**TRECHO DO DOCUMENTO**
----------------------------------------

A missionária da Congregação Irmãs Missionárias da Consolata, Ir. Josenilde Pietrobon, 73 anos, fala sobre o trabalho de evangelização que realiza há 40 anos em Moçambique, na África.

Ela conta como nasceu seu desejo de ser missionária, fala dos desafios que viveu em Moçambique nos períodos de guerra, sobre seu amor e compromisso com o povo africano e revela o segredo de sua realização por essa entrega de vida.

Leia, abaixo, entrevista na íntegra:

noticias.cancaonova.com: Como nasceu seu desejo de ser missionária?

Ir. Josenilde: Desde pequena sempre desejei ser religiosa, mas eu estava em comunicação com as Irmãs Franciscanas Missionárias de Maria. Depois chegaram as irmãs da Consolata em Paulo Bento (RS), perto da minha casa e me disseram: "você quer ser missionária? O nosso instituto é missionário, você pode se encaminhar conosco".

Eu fui estudar um ano com as irmãs, e depois minha mãe disse para eu ficar um ano em casa, para ver se de fato era o que eu queria. Mas as irmãs disseram que não seria bom interromper os estudos, que era melhor eu já ficar com elas. Minha mãe disse então que não tinha condições para me colocar no colégio, mas elas disseram que me dariam tudo o que era necessário, inclusive roupas. Com isso, minha mãe não teve coragem de dizer não.

Eu tinha meus 13 anos quando fui com as irmãs e estou até hoje. Fiz os meus votos com 21 anos. Vai fazer 59 anos que eu deixei minha família e estou feliz do passo que eu dei e continuo dando hoje na vida religiosa missionária.

noticias.cancaonova.com: A senhora sempre quis ir para a África?

----------------------------------------

**CONTEÚDO DOS DADOS**
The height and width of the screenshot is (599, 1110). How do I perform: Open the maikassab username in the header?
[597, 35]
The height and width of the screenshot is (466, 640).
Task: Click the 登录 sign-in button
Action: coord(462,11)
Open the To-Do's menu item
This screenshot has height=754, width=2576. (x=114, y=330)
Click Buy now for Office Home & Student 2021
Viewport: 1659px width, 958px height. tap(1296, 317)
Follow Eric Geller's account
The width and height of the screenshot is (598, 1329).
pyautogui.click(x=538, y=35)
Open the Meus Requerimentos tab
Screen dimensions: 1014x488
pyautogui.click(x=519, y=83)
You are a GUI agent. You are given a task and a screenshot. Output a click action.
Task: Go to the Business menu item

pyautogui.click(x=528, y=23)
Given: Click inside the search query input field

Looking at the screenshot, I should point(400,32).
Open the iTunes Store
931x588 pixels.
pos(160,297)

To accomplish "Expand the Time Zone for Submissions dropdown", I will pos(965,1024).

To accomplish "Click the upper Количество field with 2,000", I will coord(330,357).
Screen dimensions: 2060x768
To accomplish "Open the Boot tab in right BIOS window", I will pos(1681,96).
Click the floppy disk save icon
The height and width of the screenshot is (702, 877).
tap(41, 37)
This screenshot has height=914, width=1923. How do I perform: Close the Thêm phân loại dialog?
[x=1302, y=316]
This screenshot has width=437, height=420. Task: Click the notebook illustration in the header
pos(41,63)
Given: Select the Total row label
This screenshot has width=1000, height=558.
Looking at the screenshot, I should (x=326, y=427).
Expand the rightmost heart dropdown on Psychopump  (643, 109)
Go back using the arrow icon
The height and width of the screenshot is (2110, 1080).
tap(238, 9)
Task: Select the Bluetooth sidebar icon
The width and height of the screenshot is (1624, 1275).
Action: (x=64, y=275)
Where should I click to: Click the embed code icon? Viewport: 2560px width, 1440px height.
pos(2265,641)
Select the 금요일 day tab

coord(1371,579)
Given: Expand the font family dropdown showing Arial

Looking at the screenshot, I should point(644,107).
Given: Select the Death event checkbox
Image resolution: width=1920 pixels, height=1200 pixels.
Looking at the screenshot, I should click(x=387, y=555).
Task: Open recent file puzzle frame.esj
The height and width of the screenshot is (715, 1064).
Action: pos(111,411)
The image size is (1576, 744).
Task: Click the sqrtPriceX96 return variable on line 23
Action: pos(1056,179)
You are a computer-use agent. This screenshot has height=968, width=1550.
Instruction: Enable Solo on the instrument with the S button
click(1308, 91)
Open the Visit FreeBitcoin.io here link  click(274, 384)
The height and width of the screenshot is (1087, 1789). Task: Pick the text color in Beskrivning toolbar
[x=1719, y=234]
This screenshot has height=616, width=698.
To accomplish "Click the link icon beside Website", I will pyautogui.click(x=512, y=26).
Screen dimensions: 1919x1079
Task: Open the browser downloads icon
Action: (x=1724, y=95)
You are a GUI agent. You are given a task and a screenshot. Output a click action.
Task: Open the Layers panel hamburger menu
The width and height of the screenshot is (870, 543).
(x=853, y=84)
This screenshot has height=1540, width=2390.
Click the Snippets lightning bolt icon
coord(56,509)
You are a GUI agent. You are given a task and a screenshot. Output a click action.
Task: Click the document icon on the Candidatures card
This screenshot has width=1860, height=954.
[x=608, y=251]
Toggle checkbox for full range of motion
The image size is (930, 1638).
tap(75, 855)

----------------------------------------

**PEDIDO 1**
Segundo a entrevista com a missionária, com quantos anos ela fez os votos?
**PEDIDO 2**
Nas entradas, edite as linhas que vão da que contém "Select the 금요일 day tab" até a que contém "Looking at the screenshot, I should click(x=387, y=555).", trocando "Death event" por "Birth event" e deixando todo o resto igual. Devolva só essas linhas.

**RESPOSTA ESPERADA 1**
Com 21 anos.

**RESPOSTA ESPERADA 2**
Select the 금요일 day tab

coord(1371,579)
Given: Expand the font family dropdown showing Arial

Looking at the screenshot, I should point(644,107).
Given: Select the Birth event checkbox
Image resolution: width=1920 pixels, height=1200 pixels.
Looking at the screenshot, I should click(x=387, y=555).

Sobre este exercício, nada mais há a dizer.